──────── Dataset extract

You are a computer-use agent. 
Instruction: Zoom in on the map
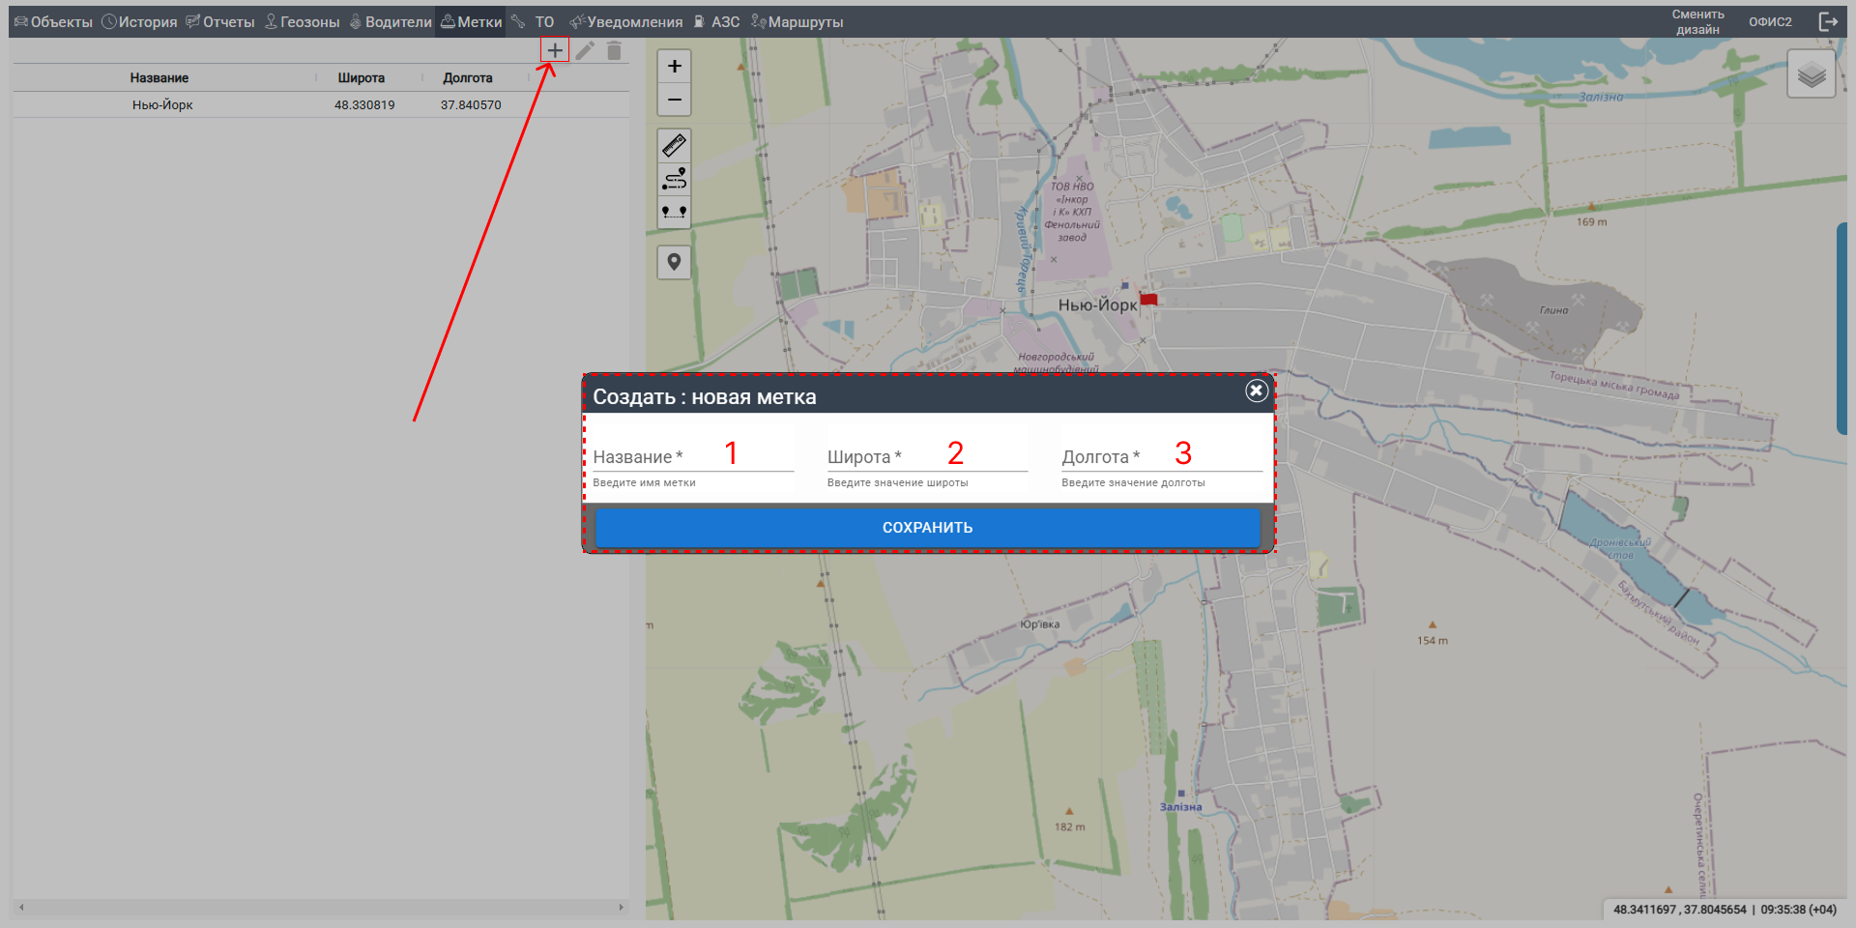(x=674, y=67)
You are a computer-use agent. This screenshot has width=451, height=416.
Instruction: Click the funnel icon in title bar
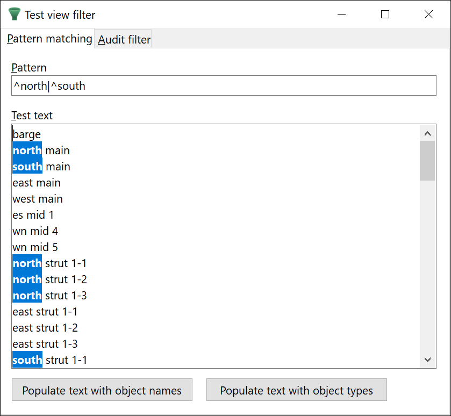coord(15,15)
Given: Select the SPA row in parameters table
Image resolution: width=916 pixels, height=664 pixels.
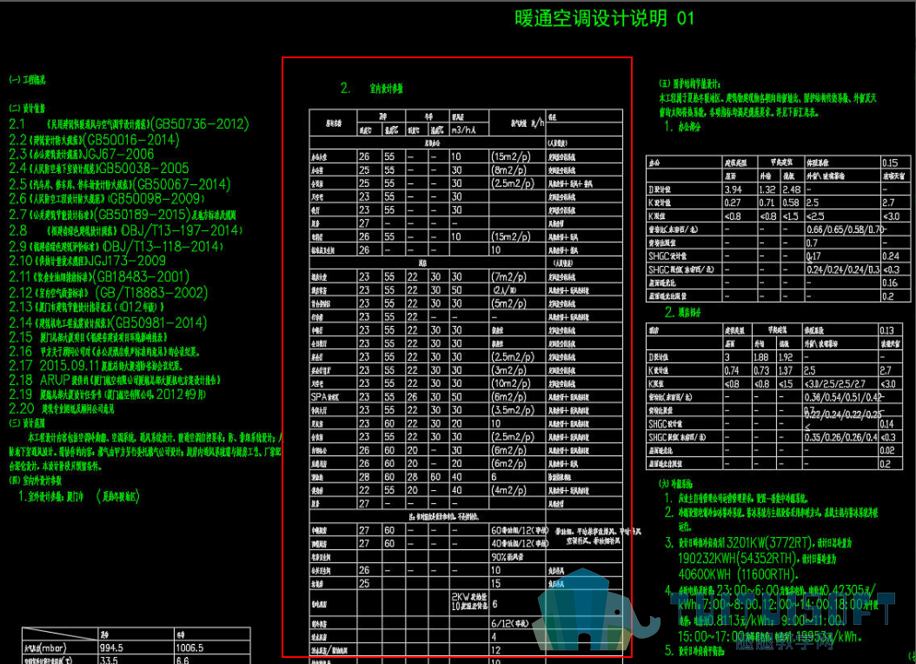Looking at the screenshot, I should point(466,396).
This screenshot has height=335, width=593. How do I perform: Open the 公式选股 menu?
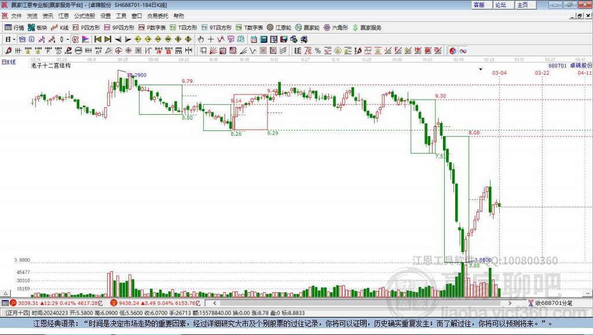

────────────────

Work order: Please return a copy of each line in the entries that has the string "agent".

Answer for the task:
You are a computer-use agent. 
You are a computer-use agent. This screenshot has width=451, height=416.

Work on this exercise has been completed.